What then do these features of the yellow vest protests tell us about class struggle today in France and beyond? Changes in the global capitalist economy have altered the geography of industrial production in ways that weaken the centrality of traditional sectors of the workers movements in manufacturing sectors like auto and steel. Without a doubt, there remains significant manufacturing production in France, the US, and the global north in general. But internal subcontracting, the marginalization of unions, and new groups of workers without traditions of labor protest has led toward reduced capacity to struggle while new, often hyper exploited sectors with seemingly few resources, have shown remarkable potential.

These changes are reflected in emerging protests by low wage workers in the US and marginalized and precarious groups, not traditionally tied to organized labor or the left, elsewhere. Like the teachers’ strikes in the US, the leadership role of women in the yellow vests points to their centrality in these new precarious local economies.

The parallels between the class composition of the yellow vests and the sans culottes of the French revolution, and the continuity and breaks with various forms of struggle since the eighteenth century, reminds us of the connections between capital, the state, and forms of social protest and how they change over time.

The demands raised by the sans culottes, their forms of struggle, their state-centered targets, and their class composition reflected the mode of production and political economy of eighteenth century France. This explains the prominence of struggles around food prices and the emerging tradition of urban uprisings aimed at France’s highly centralized state. The pre-industrial nature of eighteenth-century France produced a class structure whose lower levels consisted of numerous and often seemingly imperceptible gradations rather than the class structure of property-less proletarians, petty bourgeois, and capitalists produced by the industrial capitalism of the nineteenth and twentieth centuries.
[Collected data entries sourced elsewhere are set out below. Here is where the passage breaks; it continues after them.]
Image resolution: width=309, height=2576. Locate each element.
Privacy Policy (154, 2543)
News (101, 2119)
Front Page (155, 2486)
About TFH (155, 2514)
Likewise, the class composition and forms of struggle of the yellow vests are a product of contemporary neoliberal capitalism. The patterns of capital concentration in the French provinces, neoliberal extra market surplus value extraction (the gas tax), and France’s highly centralized state have shaped both the yellow vests’ forms of protest and made the state the central target of their demands. In a curious parallel with the sans culottes, it could be said that the heterogeneous lower class composition of the yellow vests represents the post-industrial rural countryside in ways similar to the pre-industrial class composition of their sans culottes ancestors. More generally, the yellow vest experience suggests that neo-liberal capitalism will stimulate both traditional and novel forms of struggle from the barricades and petition to horizontal organizational structures and gender leadership parity.

The protests also glaringly underscore the weakness of the traditional organizations of the labor movement, the unions and political parties. Like Podemos in Spain, the yellow vests reflect the impasse of traditional parties of the left and even traditional forms of doing politics. While the fall of organizations and leaders can clear the way for the advancement of struggles, deep social change and revolutionary change, needs a resolute leadership with a clear program and deep roots to the masses of working people and the oppressed to whom they are democratically held accountable. Time will tell if the yellow vests will take its place alongside the Phrygian bonnet, the red and black flag, and the hammer and sickle, but the underlying economic and political shifts and the contradictions of neo-liberal capitalism that have produced the revolt will certainly deeply mark anti-capitalist resistance for the foreseeable future.